Apple is considering a future without Intel powering its line of Mac computers in favor of its own proprietary chip designs, according to an excellent report from Bloomberg. The company is concerned about Intel's commitment and ability to deliver processors with low power consumption and is also interested in the benefits of having iOS and OS X unified on one architecture.
Bloomberg sourced its story with three separate people, and we characterized it as an excellent report because it got the Apple-specific technologies and other factors right. Traditionally, mainstream reporters have often failed in that regard.
Be that as it may, let's look at the most pertinent issues right away:
1.) A move away from Intel isn't definite, it's a possibility.
2.) Even if such a move does take place, it would be several years out because...
3.) ...a number of technical hurdles would have to be overcome first. The most notable is making ARM processors powerful enough to handle the more demanding processing needs of high-end computer users.
4.) This fourth one is our point, rather than Bloomberg's, but it is quite salient—of course Apple has contingency plans in place to make such a move, and it would be shocking if the company didn't have a small team working on running OS X on ARM even now. Remember that Apple had what was then called Mac OS X running on Intel for years before it decided to make the change.
Powered by Intel
The main concern from Apple, according to the report, is power consumption. Apple wants ever-thinner, ever-smaller computers, just as it does with its mobile devices. Apple has apparently doubted Intel's commitment to producing such chips, which is why it is working on its contingency plans.
This apparently came to a head in 2011 when Bob Mansfield, who then headed Apple's Mac hardware engineering, met with his Intel counterparts several times. He asked questions and expressed his doubt over Intel's willingness to focus on this area, and supposedly went so far as to pointedly tell Intel that his company was working on ARM-based plans.
The implicit threat was that if Intel didn't get its act together on this issue, Apple would just have to go its own route. We should also note that Bob Mansfield's current job is heading Technologies, a somewhat nebulous group within Apple that does include chip design.
Intel was at that point able to convince Mr. Mansfield, and by extension CEO Tim Cook, that it was serious about power consumption, and the folks at Apple figured they at least had a few years before a decision would be needed.
iOSification
A very interesting revelation (to us) in the article is the fact that Bob Mansfield, the effective guardian of the Mac platform, has been championing a more unified user experience across the Mac and iOS platforms. He wants the two experiences to be more seamless, something that we have often referred to as the iOSification of OS X.

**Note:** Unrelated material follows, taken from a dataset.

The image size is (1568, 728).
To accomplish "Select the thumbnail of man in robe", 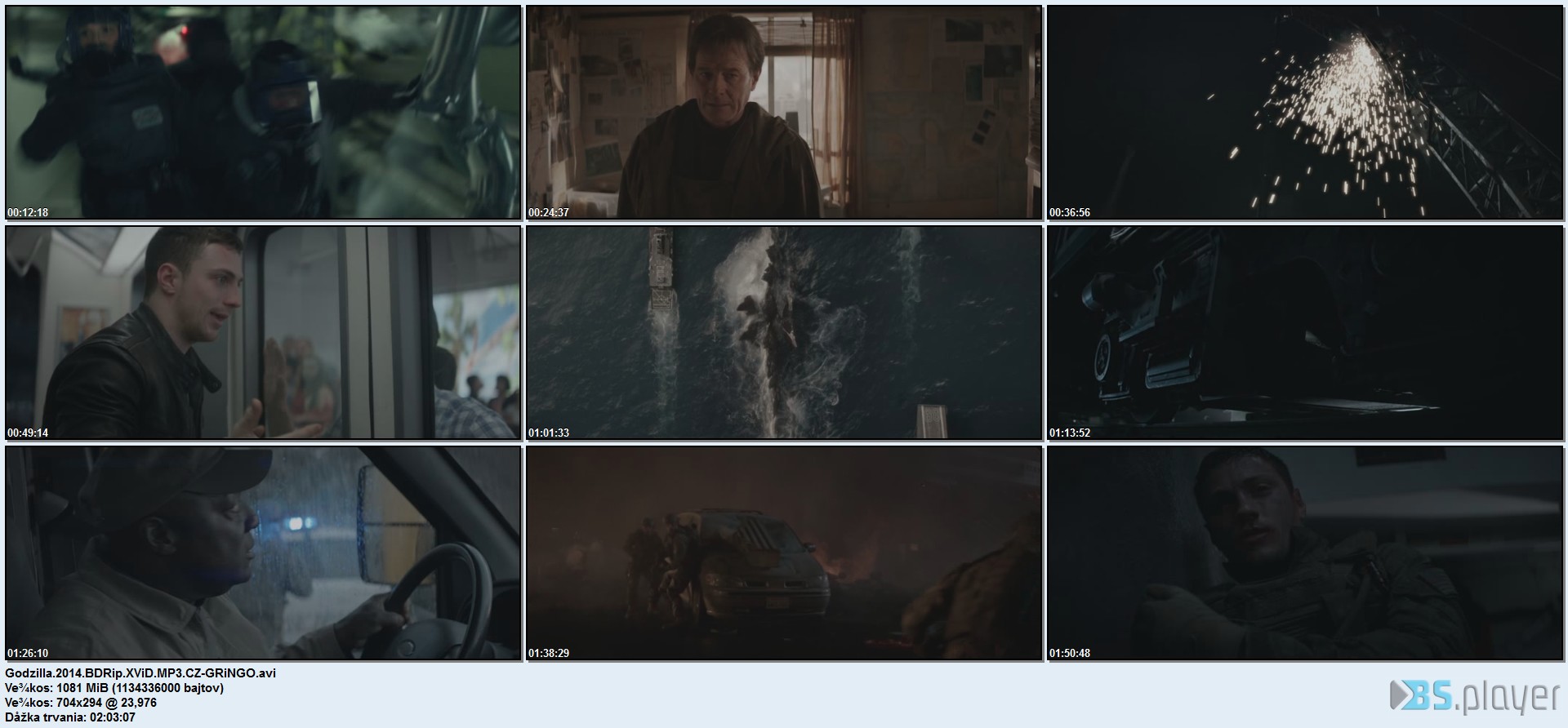I will point(783,113).
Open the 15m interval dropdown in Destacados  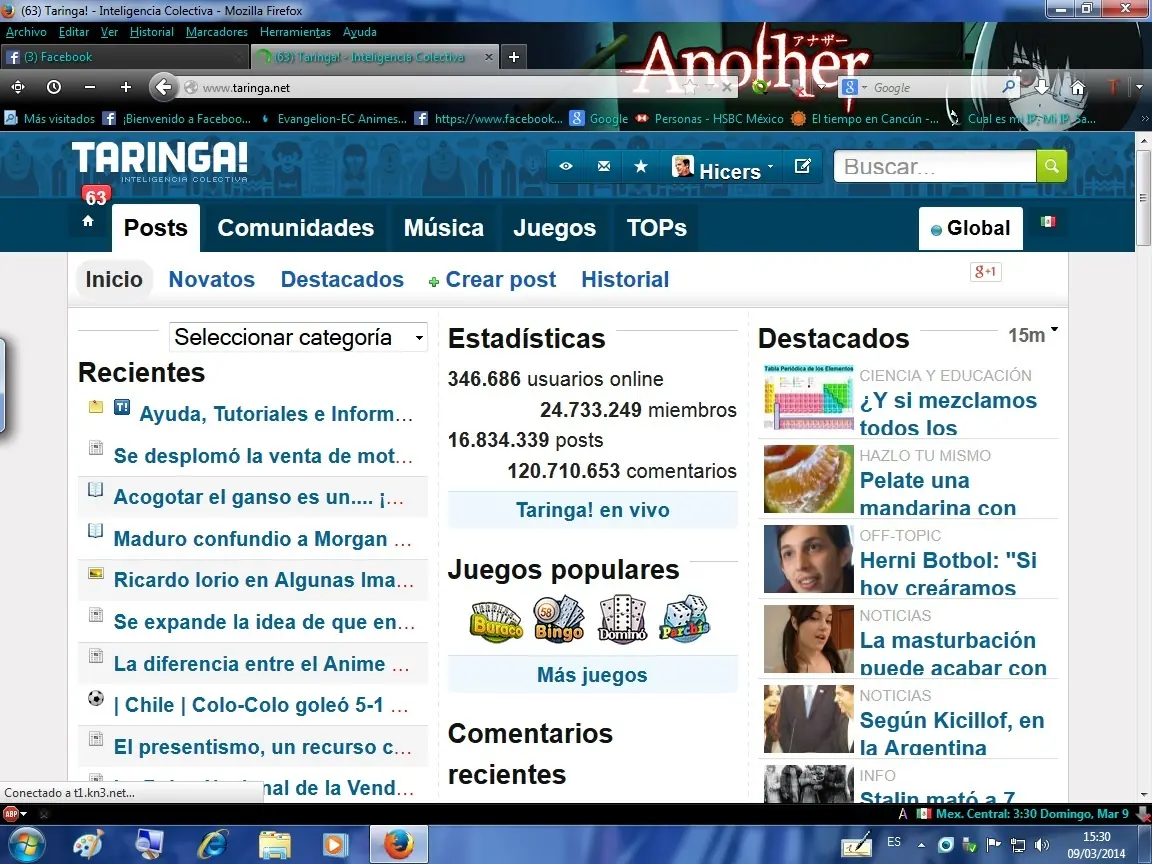[x=1055, y=333]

Bloomberg's source said that Craig Federighi, the new head of Mac hardware, is also "considered likely" to push for greater iOSification (our term) of OS X.
This is made harder by the reality that the two platforms run on different processors. Publicly, at least, some of iOS's key features don't run on Intel Macs. The most important such feature is Siri, though it's impossible to know what Apple has Siri doing in its own labs.
The same is true for the 700,000 iOS apps on the App Store. They'll run in emulation on Mac developer tools, but they don't run natively on Macs today.
Power
Put all this together, and there are some important reasons for Apple to want to run its Macs on ARM processors of its own design. What's missing, of course, is the other definition of power. ARM is excellent on mobile devices because it uses very little electricity, but is powerful enough to handle demanding mobile tasks.
It is not, however, powerful enough to run heavy-duty Photoshop tasks, 3D rendering, effects rendering on flat movies, complex music production, or the kinds of computations needed for huge spreadsheets or serious science calculations.
For Apple to make the transition, it would have to solve this, something that will take time. Those of us who are Mac users and who don't live in a post-PC world where all we do is check email, browse the Web, and play Angry Birds can only hope that Apple will truly solve that before making such a move.